My ‘duties’ as a follower of Jesus are an expression of my sense of indebtedness to him, recognising that his sacrificial love for me has placed me forever in his debt and that nothing I can do to serve and glorify him is too much to give! It is this which the psalmist puts so clearly in Ps116 above, as he boasts not in his ability to fulfill his vows, but in the greatness and worth of the God to whom those vows are made.

Those same ‘duties’ are also my privileged and appointed tasks, commanded by my King and Lord, who has the right to direct and spend my life according to his perfect pleasure and will. He has told me that these things are what he desires of me, that they are for my blessing, and will bring him glory – should I not be all eagerness to fulfill them?! What reasons could I give for rejecting his command, for denying myself the privilege of serving such a Master?

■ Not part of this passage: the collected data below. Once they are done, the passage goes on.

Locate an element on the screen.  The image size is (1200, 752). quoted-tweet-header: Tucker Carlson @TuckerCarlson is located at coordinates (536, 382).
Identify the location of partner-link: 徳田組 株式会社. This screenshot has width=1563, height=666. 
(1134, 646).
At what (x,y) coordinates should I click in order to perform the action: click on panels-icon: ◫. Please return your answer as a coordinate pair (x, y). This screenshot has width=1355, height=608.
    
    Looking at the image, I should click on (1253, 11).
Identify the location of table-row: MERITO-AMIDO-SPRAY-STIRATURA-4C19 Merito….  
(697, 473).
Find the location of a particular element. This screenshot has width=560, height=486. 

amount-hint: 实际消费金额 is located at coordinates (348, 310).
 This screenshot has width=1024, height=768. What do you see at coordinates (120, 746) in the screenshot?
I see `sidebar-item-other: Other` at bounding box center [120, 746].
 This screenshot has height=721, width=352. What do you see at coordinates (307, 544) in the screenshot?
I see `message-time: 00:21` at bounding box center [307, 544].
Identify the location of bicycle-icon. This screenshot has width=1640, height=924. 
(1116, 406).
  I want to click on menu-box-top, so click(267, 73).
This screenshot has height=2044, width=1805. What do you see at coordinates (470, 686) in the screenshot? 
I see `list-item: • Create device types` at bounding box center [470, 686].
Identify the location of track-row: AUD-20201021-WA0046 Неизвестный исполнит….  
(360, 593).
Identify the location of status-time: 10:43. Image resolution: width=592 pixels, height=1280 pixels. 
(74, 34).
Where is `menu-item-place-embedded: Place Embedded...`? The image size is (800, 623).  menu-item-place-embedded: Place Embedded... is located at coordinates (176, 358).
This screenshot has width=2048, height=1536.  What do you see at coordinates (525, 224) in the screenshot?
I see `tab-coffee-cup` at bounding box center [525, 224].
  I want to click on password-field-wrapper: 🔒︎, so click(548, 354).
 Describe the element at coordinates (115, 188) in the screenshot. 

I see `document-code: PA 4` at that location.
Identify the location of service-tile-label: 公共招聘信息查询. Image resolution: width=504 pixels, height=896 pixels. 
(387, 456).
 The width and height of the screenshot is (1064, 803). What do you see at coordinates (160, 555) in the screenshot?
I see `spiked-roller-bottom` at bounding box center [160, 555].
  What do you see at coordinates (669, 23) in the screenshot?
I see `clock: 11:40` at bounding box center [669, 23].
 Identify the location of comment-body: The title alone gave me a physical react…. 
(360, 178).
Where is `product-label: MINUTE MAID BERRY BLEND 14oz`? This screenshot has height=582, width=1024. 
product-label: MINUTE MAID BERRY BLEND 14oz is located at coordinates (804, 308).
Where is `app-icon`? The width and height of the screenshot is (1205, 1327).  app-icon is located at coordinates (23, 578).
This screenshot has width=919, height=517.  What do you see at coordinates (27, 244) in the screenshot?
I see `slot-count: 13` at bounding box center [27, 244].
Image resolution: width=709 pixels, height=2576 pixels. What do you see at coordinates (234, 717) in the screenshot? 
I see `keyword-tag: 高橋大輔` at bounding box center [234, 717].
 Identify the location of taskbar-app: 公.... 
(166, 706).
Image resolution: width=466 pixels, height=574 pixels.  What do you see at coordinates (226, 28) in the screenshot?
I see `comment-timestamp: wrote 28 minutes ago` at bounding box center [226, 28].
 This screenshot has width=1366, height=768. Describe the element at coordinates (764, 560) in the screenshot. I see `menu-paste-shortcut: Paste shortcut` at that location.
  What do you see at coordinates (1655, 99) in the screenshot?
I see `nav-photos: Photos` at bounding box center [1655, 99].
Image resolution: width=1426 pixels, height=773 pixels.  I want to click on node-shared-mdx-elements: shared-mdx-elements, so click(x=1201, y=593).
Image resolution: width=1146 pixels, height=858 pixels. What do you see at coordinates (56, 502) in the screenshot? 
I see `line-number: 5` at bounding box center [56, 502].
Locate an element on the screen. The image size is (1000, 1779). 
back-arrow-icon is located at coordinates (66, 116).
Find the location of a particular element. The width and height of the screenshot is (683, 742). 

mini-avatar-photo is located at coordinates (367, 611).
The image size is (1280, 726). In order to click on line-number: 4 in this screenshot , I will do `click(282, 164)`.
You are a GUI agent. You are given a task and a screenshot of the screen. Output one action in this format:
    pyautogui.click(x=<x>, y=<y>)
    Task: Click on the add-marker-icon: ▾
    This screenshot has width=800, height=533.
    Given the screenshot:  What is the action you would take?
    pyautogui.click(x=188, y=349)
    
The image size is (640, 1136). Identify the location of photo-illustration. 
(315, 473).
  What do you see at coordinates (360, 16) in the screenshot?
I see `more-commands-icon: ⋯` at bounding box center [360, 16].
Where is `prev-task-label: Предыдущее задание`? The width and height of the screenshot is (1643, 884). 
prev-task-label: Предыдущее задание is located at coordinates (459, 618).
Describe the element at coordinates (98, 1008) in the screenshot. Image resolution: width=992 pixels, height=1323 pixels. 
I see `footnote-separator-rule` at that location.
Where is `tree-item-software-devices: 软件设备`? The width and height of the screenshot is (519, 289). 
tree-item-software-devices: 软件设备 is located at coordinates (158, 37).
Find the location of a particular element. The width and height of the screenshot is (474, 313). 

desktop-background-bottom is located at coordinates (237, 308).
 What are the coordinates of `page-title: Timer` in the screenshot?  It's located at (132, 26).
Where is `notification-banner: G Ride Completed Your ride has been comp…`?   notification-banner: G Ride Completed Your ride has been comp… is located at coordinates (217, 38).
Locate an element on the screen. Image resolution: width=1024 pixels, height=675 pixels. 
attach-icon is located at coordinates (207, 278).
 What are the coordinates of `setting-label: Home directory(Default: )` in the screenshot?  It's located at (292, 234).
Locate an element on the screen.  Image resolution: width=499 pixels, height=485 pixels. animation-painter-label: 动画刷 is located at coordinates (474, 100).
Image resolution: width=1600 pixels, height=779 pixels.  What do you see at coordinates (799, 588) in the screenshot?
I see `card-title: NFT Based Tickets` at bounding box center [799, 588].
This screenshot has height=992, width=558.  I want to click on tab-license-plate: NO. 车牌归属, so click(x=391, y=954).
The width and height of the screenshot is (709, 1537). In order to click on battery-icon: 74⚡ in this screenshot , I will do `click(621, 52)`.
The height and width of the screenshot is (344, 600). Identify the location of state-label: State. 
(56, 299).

Our daily grief as believers is, that in spite of our best aspirations, and deepest sense of sweet obligation, we find it so hard to do our duty, to live according to the pattern which Christ commends to us. We are disappointed in ourselves and tempted to give up, to resent that God asks so much, instead of asking for his help.  Because the wonderful truth is that help is readily available, and we already have the basic provision that we need.

The bible makes it clear that as those who call on Jesus as ‘Lord’, we have been transformed, given a fresh start, made ‘new’ as Paul says in 2 Corinthians. Our nature has been renewed by the indwelling Spirit, and it is as though God had written his desires upon our hearts, so that our natural inclinations are now a mirror image of his own – although still badly clouded by the deceptive remnant of rebellion that haunts us!

That deep desire to honour God through fulfilling my duties as a believer – that is my new nature at work; those little victories over old bad habits and selfishness – that is my new nature, growing stronger under the influence of the Spirit; the increased ease with which I reach out in love to serve, and the joy which it brings – are the fruits of God’s gracious equipping of me with all that I need to do his will.

Instead of despairing over my failures, let me promptly bring them to God in repentance, and then set off in joy and renewed trust to try again, confident that his power and provision for me, the new nature he is nurturing in me, will bear good fruit. In doing my duties as a Christian, I express my debt to my Lord, and serve him with delight, exulting in the privilege of such a position and resting in his understanding love.

May God continue to give us daily the things we need, and strengthen his likeness in us, so that we may serve naturally and gladly, bringing glory to him and blessing to others.